Records from a data collection:
▼

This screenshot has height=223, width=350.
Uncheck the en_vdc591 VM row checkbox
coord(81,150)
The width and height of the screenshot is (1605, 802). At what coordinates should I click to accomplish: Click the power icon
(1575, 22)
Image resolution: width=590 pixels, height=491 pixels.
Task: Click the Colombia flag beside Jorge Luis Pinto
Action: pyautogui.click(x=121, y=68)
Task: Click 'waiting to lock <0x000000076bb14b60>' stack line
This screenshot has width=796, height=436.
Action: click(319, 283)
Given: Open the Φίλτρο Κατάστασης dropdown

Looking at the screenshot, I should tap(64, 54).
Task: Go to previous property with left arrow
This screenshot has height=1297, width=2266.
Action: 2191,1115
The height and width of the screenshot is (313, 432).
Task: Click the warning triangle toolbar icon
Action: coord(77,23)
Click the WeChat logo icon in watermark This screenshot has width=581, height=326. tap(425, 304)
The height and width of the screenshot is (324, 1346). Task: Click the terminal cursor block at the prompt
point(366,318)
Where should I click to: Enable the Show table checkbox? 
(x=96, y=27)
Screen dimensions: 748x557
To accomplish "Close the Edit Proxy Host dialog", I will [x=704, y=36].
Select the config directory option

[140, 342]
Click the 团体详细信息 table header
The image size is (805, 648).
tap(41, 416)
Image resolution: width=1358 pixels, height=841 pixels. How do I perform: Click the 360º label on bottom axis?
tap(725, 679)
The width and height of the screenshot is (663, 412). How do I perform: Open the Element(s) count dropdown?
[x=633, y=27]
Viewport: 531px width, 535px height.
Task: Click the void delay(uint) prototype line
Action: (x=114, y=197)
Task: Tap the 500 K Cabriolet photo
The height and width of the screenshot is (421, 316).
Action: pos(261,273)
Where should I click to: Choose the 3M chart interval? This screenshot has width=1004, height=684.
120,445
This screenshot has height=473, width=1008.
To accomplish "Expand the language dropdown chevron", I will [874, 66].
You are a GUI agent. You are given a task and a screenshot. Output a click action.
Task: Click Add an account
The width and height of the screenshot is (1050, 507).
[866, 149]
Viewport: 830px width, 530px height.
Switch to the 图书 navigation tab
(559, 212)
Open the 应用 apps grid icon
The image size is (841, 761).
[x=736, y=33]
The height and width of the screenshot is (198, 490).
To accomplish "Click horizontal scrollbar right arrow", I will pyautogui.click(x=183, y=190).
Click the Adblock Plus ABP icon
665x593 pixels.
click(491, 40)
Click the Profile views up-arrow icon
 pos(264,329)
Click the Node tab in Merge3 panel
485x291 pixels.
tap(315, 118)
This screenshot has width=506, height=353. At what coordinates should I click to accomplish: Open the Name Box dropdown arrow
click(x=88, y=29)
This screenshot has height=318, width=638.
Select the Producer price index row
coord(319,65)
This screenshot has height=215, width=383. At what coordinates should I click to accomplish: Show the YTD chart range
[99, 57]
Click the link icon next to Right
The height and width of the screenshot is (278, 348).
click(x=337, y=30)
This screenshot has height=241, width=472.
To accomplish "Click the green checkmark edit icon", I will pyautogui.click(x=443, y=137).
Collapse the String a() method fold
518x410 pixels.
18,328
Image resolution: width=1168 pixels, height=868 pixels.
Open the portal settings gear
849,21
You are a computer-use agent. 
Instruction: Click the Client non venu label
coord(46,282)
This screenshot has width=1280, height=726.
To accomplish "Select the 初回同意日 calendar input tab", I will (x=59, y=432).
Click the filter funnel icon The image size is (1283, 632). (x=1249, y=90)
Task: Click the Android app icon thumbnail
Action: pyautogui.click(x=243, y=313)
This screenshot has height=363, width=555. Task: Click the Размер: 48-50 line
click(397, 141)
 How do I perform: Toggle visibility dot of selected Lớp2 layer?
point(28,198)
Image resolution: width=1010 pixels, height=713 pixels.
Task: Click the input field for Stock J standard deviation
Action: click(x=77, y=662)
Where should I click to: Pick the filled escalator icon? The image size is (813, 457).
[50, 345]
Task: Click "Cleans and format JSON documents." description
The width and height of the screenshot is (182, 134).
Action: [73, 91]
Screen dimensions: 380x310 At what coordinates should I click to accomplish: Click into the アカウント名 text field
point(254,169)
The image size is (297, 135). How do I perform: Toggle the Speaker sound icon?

▲

#### What is being asked
Each entry above is to be quoted exactly.

#### Answer for the task
This screenshot has height=223, width=350.
Uncheck the en_vdc591 VM row checkbox
coord(81,150)
The width and height of the screenshot is (1605, 802). At what coordinates should I click to accomplish: Click the power icon
(1575, 22)
Image resolution: width=590 pixels, height=491 pixels.
Task: Click the Colombia flag beside Jorge Luis Pinto
Action: pyautogui.click(x=121, y=68)
Task: Click 'waiting to lock <0x000000076bb14b60>' stack line
This screenshot has width=796, height=436.
Action: click(319, 283)
Given: Open the Φίλτρο Κατάστασης dropdown

Looking at the screenshot, I should tap(64, 54).
Task: Go to previous property with left arrow
This screenshot has height=1297, width=2266.
Action: 2191,1115
The height and width of the screenshot is (313, 432).
Task: Click the warning triangle toolbar icon
Action: coord(77,23)
Click the WeChat logo icon in watermark This screenshot has width=581, height=326. tap(425, 304)
The height and width of the screenshot is (324, 1346). Task: Click the terminal cursor block at the prompt
point(366,318)
Where should I click to: Enable the Show table checkbox? 
(x=96, y=27)
Screen dimensions: 748x557
To accomplish "Close the Edit Proxy Host dialog", I will [x=704, y=36].
Select the config directory option

[140, 342]
Click the 团体详细信息 table header
The image size is (805, 648).
tap(41, 416)
Image resolution: width=1358 pixels, height=841 pixels. How do I perform: Click the 360º label on bottom axis?
tap(725, 679)
The width and height of the screenshot is (663, 412). How do I perform: Open the Element(s) count dropdown?
[x=633, y=27]
Viewport: 531px width, 535px height.
Task: Click the void delay(uint) prototype line
Action: (x=114, y=197)
Task: Tap the 500 K Cabriolet photo
The height and width of the screenshot is (421, 316).
Action: pos(261,273)
Where should I click to: Choose the 3M chart interval? This screenshot has width=1004, height=684.
120,445
This screenshot has height=473, width=1008.
To accomplish "Expand the language dropdown chevron", I will [874, 66].
You are a GUI agent. You are given a task and a screenshot. Output a click action.
Task: Click Add an account
The width and height of the screenshot is (1050, 507).
[866, 149]
Viewport: 830px width, 530px height.
Switch to the 图书 navigation tab
(559, 212)
Open the 应用 apps grid icon
The image size is (841, 761).
[x=736, y=33]
The height and width of the screenshot is (198, 490).
To accomplish "Click horizontal scrollbar right arrow", I will pyautogui.click(x=183, y=190).
Click the Adblock Plus ABP icon
665x593 pixels.
click(491, 40)
Click the Profile views up-arrow icon
 pos(264,329)
Click the Node tab in Merge3 panel
485x291 pixels.
tap(315, 118)
This screenshot has width=506, height=353. At what coordinates should I click to accomplish: Open the Name Box dropdown arrow
click(x=88, y=29)
This screenshot has height=318, width=638.
Select the Producer price index row
coord(319,65)
This screenshot has height=215, width=383. At what coordinates should I click to accomplish: Show the YTD chart range
[99, 57]
Click the link icon next to Right
The height and width of the screenshot is (278, 348).
click(x=337, y=30)
This screenshot has height=241, width=472.
To accomplish "Click the green checkmark edit icon", I will pyautogui.click(x=443, y=137).
Collapse the String a() method fold
518x410 pixels.
18,328
Image resolution: width=1168 pixels, height=868 pixels.
Open the portal settings gear
849,21
You are a computer-use agent. 
Instruction: Click the Client non venu label
coord(46,282)
This screenshot has width=1280, height=726.
To accomplish "Select the 初回同意日 calendar input tab", I will (x=59, y=432).
Click the filter funnel icon The image size is (1283, 632). (x=1249, y=90)
Task: Click the Android app icon thumbnail
Action: pyautogui.click(x=243, y=313)
This screenshot has height=363, width=555. Task: Click the Размер: 48-50 line
click(397, 141)
 How do I perform: Toggle visibility dot of selected Lớp2 layer?
point(28,198)
Image resolution: width=1010 pixels, height=713 pixels.
Task: Click the input field for Stock J standard deviation
Action: click(x=77, y=662)
Where should I click to: Pick the filled escalator icon? The image size is (813, 457).
[50, 345]
Task: Click "Cleans and format JSON documents." description
The width and height of the screenshot is (182, 134).
Action: [73, 91]
Screen dimensions: 380x310 At what coordinates should I click to accomplish: Click into the アカウント名 text field
point(254,169)
The image size is (297, 135). How do I perform: Toggle the Speaker sound icon?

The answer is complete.